Clustering is one of the workhorses of multivariate data analysis. It seeks to group multivariate observations that are “close” — I use quotes because in higher dimensions there can be distance Jim, but not as we know it.
(For the record, this is a symmetric 3000x3000 matrix of non-negative values which, itself, can be regarded as a distance matrix, i.e., element i,j can be thought of as the distance between observations i and j. But for the purposes of this post you can just see this as an arbitrary matrix.)
Microarray buffs will be familiar with this representation of a distance matrix as a clustered heatmap as generated by R’s heatmap.2() function.
I used a different approach because I wanted more control over the colour scheme—my matrix is dominated by small values so I used the following R to assign heatmap colours by quantiles:
Anyhoo… I wanted to rearrarange the rows (and columns) of this matrix so that similar rows (and columns) were adjacent.
The classic approach to this is to cluster the rows (columns) of the matrix using Euclidean distance, i.e., if we write rows 1 and 2 as
x1 = x11 x12 ... x1j ... x1 3000
x2 = x21 x22 ... x2j ... x2 3000
then dE2(x1, x2) = sum from j=1 to 3000 of (x1j - x2j)2.
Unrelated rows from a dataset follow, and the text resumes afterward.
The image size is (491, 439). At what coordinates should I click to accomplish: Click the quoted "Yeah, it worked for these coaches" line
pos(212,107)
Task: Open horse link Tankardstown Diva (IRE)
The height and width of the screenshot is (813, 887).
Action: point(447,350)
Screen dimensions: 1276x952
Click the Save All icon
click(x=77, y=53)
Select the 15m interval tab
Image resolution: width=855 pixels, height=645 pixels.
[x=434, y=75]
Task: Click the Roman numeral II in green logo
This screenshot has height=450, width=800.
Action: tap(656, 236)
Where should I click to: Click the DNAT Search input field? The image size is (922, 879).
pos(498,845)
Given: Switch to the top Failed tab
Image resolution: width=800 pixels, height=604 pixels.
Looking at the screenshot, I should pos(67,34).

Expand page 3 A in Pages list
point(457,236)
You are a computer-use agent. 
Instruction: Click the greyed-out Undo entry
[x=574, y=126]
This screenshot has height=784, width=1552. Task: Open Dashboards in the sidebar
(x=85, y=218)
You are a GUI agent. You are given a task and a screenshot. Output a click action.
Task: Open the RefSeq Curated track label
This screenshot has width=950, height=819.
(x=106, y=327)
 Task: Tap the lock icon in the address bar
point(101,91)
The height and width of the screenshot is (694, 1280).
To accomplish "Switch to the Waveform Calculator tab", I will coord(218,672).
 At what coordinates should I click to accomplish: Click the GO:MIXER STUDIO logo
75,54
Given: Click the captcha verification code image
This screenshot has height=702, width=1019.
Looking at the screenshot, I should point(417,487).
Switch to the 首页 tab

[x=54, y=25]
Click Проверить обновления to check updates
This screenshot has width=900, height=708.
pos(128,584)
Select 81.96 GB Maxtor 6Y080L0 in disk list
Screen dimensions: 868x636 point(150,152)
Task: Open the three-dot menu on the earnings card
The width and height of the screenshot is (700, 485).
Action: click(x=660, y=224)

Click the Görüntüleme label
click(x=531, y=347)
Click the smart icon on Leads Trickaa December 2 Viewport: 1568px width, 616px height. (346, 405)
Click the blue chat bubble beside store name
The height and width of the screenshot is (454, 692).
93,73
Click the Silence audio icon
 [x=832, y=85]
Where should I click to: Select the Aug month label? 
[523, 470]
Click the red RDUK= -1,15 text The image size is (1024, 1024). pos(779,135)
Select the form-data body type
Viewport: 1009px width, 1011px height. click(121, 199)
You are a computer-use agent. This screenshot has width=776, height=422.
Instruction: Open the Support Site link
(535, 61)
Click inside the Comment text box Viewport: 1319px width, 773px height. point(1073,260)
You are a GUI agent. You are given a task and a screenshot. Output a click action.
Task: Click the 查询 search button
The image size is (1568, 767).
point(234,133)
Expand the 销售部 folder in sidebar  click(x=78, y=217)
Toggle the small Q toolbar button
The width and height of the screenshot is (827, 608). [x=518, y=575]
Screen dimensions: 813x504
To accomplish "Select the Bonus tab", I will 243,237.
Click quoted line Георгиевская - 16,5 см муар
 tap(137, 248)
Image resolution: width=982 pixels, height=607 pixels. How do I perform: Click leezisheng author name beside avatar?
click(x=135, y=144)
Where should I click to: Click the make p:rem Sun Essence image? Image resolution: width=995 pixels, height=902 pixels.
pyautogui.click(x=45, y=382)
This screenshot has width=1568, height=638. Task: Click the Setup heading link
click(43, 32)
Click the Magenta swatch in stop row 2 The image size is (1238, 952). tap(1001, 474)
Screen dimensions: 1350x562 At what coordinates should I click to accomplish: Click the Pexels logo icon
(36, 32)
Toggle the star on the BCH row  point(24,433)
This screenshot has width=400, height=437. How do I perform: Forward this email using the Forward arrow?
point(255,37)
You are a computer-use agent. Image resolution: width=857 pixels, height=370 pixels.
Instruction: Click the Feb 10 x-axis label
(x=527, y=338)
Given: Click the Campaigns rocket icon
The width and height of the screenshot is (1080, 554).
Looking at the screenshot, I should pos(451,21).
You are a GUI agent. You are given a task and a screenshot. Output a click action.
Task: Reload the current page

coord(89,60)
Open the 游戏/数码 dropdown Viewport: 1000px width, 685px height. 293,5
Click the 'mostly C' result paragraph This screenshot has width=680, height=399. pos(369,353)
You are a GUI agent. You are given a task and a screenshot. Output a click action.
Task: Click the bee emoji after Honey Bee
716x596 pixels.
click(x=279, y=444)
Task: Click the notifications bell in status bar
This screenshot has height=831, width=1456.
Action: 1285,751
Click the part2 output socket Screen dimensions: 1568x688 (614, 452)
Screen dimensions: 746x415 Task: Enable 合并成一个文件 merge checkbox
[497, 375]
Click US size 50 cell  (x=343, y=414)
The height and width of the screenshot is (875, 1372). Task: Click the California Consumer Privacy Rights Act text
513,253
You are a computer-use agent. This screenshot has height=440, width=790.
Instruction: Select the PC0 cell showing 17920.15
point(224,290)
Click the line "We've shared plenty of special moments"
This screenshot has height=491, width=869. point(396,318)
In 2- and 3-D, this is the familiar measure of physical distance, but that's not the only distance metric around. As a result of discussions with Vera Pawlowsky-Glahn, Juan Jose Egozcue and Raimon Tolosano Delgado, I started experimenting with Minkowski distance as a basis for clustering the matrix.
Here's what I got for some different values of p, noting that p=2 is equivalent to Euclidean distance.
My impression was that the clusters were more distinct (i.e., the heatmaps were "blockier") with values of p other than 2.
(OK, so this is an impression - I don't have a formal measure of clustering goodness.)
This got me searching around until I came across Francois, D., Wertz, V. & Verleysen, M. The Concentration of Fractional Distances. IEEE Transactions on Knowledge and Data Engineering 19, 873 –886 (2007) DOI: 10.1109/TKDE.2007.1037 whose abstract begins:
Nearest neighbor search and many other numerical data analysis tools most often rely on the use of the euclidean distance. When data are high dimensional, however, the euclidean distances seem to concentrate; all distances between pairs of data elements seem to be very similar. Therefore, the relevance of the euclidean distance has been questioned in the past, and fractional norms (Minkowski-like norms with an exponent less than one) were introduced to fight the concentration phenomenon.
Alas, the magic "p" value is problem dependent. However, this is the first that I have read about the use of alternative metrics for clustering high-dimensional data and it suggests to me that if your clustered heatmap is looking more like a tartan rug than a crisp block-diagonal, it might be worth exploring some different Minkowski distance matrices before giving up and going down the pub.
Speaking of which, the title of this blog post comes from a colleague, mentor and exponent of real ale. Glenn Stone once quipped that "clustering is neither an art nor a science... it is a sport."